Since a simple estimate indicates there is no danger, there is no need to do a more detailed calculation.

[chimera_786]

The essence of engineering is only to calculate what you need to calculate.

According to the paper you linked, the main danger from surge current is damaging the rectifying diodes between the transformer secondary and the filter capacitor. On looking at the 1N5408 data sheet, it says: "Non-repetitive Peak Forward Surge Current (8.3 ms Single Half-Sine-Wave) : 200 A"

So you can ask yourself, what would it take to get a surge current of 200 A?

If the transformer has a 24 V secondary, it may produce (say) 35 V peak when unloaded. Using Ohm's law, it would need a resistance less than 0.175 ohms (35/200) to produce 200 A on switch on. This is conservative, since the total circuit impedance will be higher than the DC resistance. So what is the likelihood of your circuit having a resistance or impedance less than 0.175 ohms? Very unlikely, in fact. Your transistor secondary is likely to be in the range of 0.5 to 1 ohm, and then you have the diodes, and then you have the capacitor ESR.

Since a simple estimate indicates there is no danger, there is no need to do a more detailed calculation.

From my understanding, all of the inrush current is caused becaz the caps, initillay, they are not charged to any voltage level. The only thing stopping the in rush is what u mentioned ( ESR and series coil resistance and the resistance from the diodes)


The capacitor I have has an ESR of 0.030 ohms and a Arms of 5.75A @ 120Hz (caps data sheet). Now I am planning on using two of these 10,000uF caps in parallel, so the effective ESR drops to have half of this.

I think this Arms rating of the capacitors is what is throwing me off regarding the entire in rush current.

I really am not trying to argue a mute point here, but I dont want anything to go bad which I could have prevented, had I take a more detailed approach to this power supply.

[IanB]

Maybe you are mixing up inrush current and operating current?

Inrush current is what happens one time only when you switch on the power supply. It is a single, instantaneous event. As you observe the capacitors initially are not charged to any voltage, and so they appear like a short circuit across the transformer/rectifier section. This may produce a very large current during the first AC cycle. That current will not harm the capacitors, but it may let the magic smoke out of the rectifier.

Operating current is what is flowing through the capacitors during normal operation. If this is too large it may cause the capacitors to overheat and fail prematurely. However, operating current is rarely a problem with mains frequency linear supplies. It is more of a problem in high frequency switching supplies. In your case you may consider that with an output current of 2 A the smoothing capacitors are not going to handle a current much different from this. If they are good high quality capacitors you have nothing to worry about.

[chimera_786]

Maybe you are mixing up inrush current and operating current?

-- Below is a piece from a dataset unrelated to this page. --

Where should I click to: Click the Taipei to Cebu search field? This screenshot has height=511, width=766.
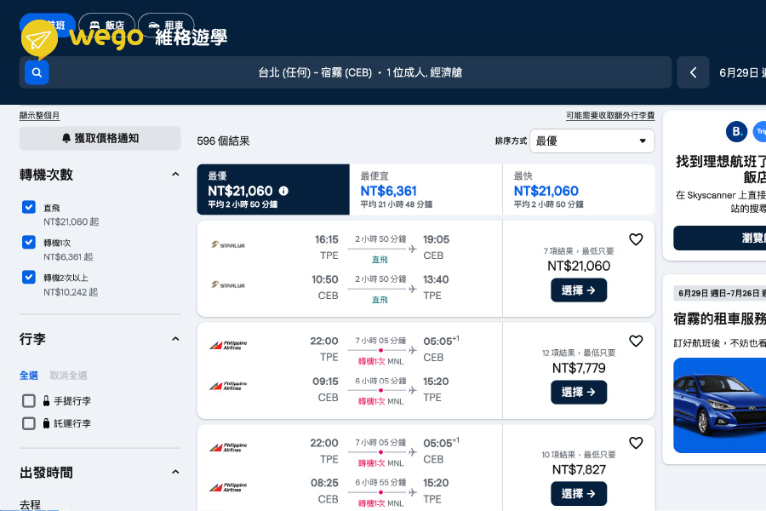[360, 73]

Inrush current is what happens one time only when you switch on the power supply. It is a single, instantaneous event. As you observe the capacitors initially are not charged to any voltage, and so they appear like a short circuit across the transformer/rectifier section. This may produce a very large current during the first AC cycle. That current will not harm the capacitors, but it may let the magic smoke out of the rectifier.

Operating current is what is flowing through the capacitors during normal operation. If this is too large it may cause the capacitors to overheat and fail prematurely. However, operating current is rarely a problem with mains frequency linear supplies. It is more of a problem in high frequency switching supplies. In your case you may consider that with an output current of 2A the smoothing capacitors are not going to handle a current much different from this. If they are good high quality capacitors you have nothing to worry about.

Nope, I am not confusing the continuous operating current and In rush current. The magic smoke (lol) is not an issue to the ratings of the rectifier.

Okay, there is a catch: I am going to be using a switching device--LM2576. It'll regulate the output voltage to a manageable 16V from the higher out voltage of the rectified voltage. So its not exactly a linear power supply.

However, the switching should not be a problem. The datasheet of LM2576 has an application note of using an unregulated power supply to provide a input source and yield a regulated output voltage upto 3A. The switching frequency of the device is 20Khz.

Yeah the caps are good quality. They are made by CORNELL DUBILIER and buying them from Element 14.

[codeboy2k]

Okay, there is a catch: I am going to be using a switching device--LM2576. It'll regulate the output voltage to a manageable 16V from the higher out voltage of the rectified voltage. So its not exactly a linear power supply.

However, the switching should not be a problem. The datasheet of LM2576 has an application note of using an unregulated power supply to provide a input source and yield a regulated output voltage upto 3A. The switching frequency of the device is 20Khz.

Yeah the caps are good quality. They are made by CORNELL DUBILIER and buying them from Element 14.

Ian has done a fantastic job explaining why you don't need to worry about in-rush current with your 30mF setup.

But now that you revealed you are using a post-regulator, then it's a whole different ballgame.  That switcher has excellent line regulation, changing only 1% in output voltage for an input swing of 10-50VDC.  With smaller input ripple, it changes output even less than 1%.  There is absolutely no reason for you to pre-filter  the input voltage as much as you are. You don't need the input to be that smooth, and you certainly don't need to spend money on 30,000 uF , and knowing that you are going to use an LM2576 after the transformer, you don't even need the original calculation of 8300 uF any more either. 4700uF on the input, before the regulator, will be fine. That will give you roughly 20% input ripple, but the regulator can handle that just peachy.  The output capacitance will depend on what kind of load step regulation you are looking for.

 

[chimera_786]

Ian has done a fantastic job explaining why you don't need to worry about in-rush current with your 30mF setup.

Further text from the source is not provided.